In conjunction with or instead of the statistical analysis, the vocabulary can be 
reduced by utilizing certain n-gram words as equivalent. Proteins with similar function 
can diverge through evolution. In other words, evolutionary changes that involve 
conservative amino acids substitutions (replacing an amino acid with one of similar 
chemical character) often occur. Therefore, treating n-gram words representing amino 
acids having a similar chemical character as identical will further reduce the vocabulary 
without deleterious effects on the analysis. For example, the n-gram word GGE 
(glycine-glycine-glutamic acid) is quite different from the n-gram word GGD 
(glycine-glycine-aspartic acid).
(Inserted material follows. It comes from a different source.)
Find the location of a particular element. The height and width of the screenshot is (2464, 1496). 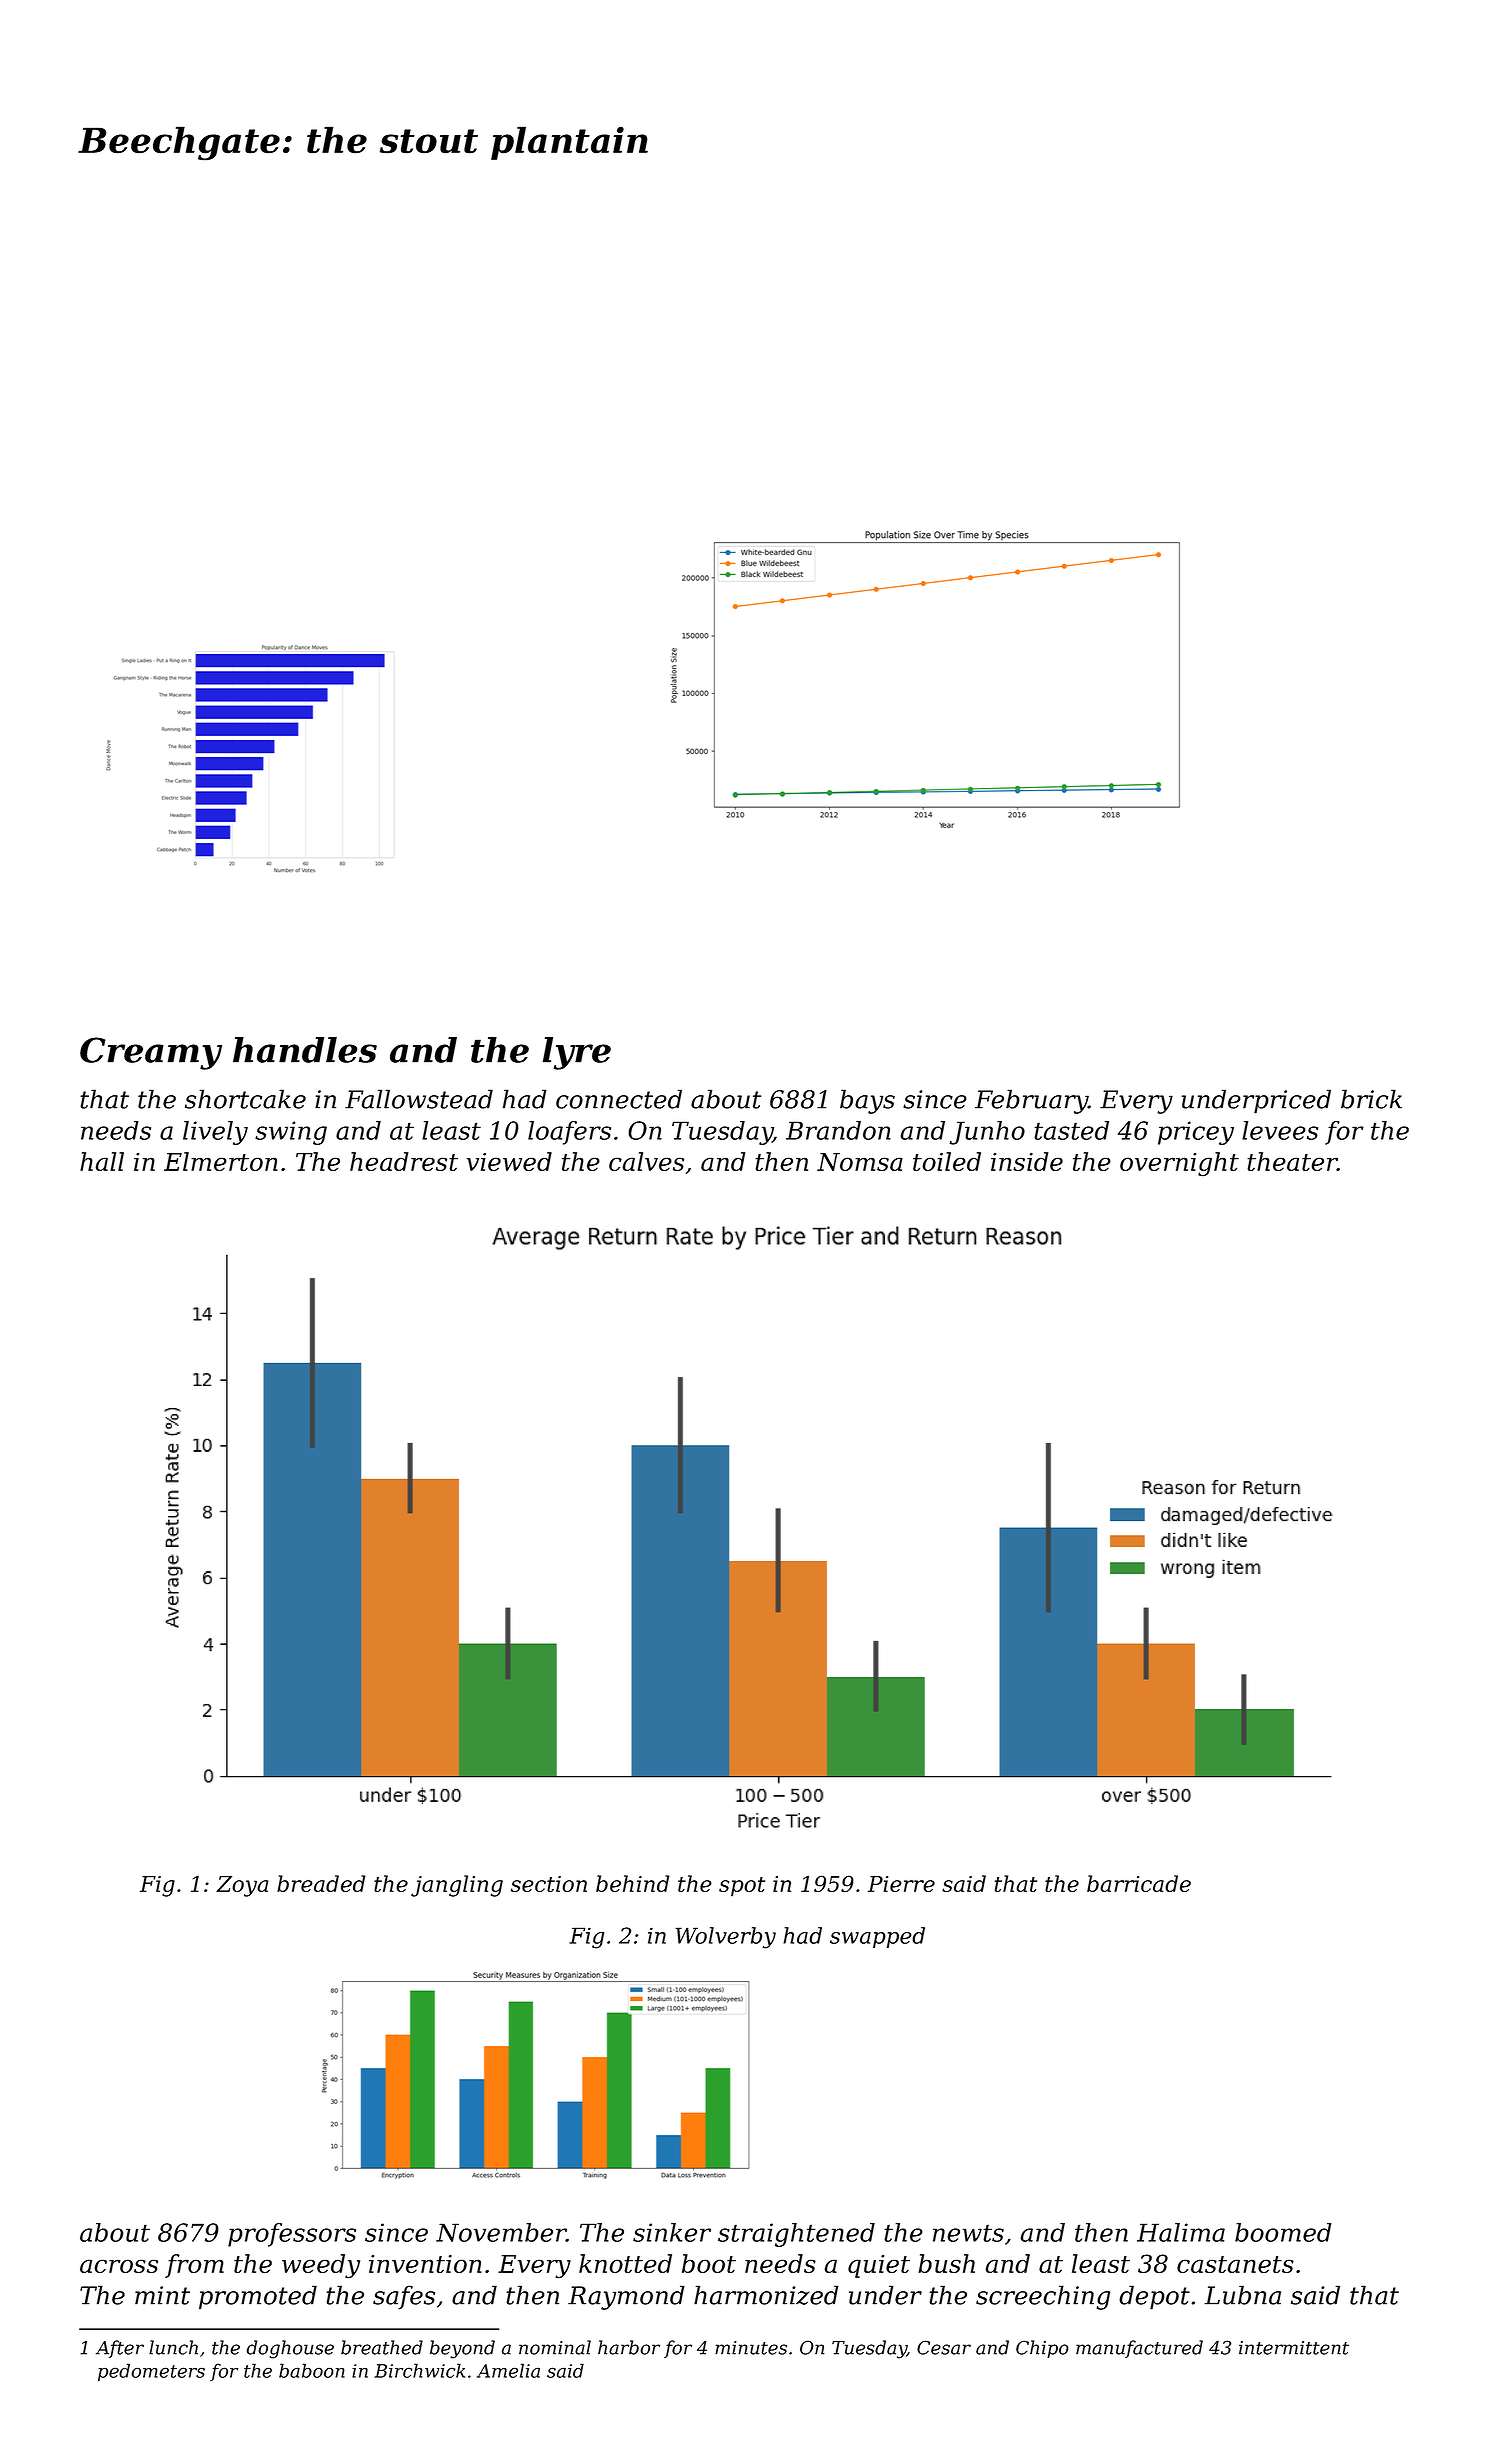

levees is located at coordinates (1280, 1130).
However, with a conservative amino acid substitution, 
the n-gram word for both will be equivalent, with the proteins having the different 
n-gram words being viewed as more similar. To reduce the size of very large 
vocabularies, even more latitude can be incorporated into the substitutions, for 
example, using a single letter for all polar amino acids. As the vocabulary is reduced 
using any of the above methods, longer n-gram words may be used. Thereby, 
comparisons of longer sequence fragments can be made. 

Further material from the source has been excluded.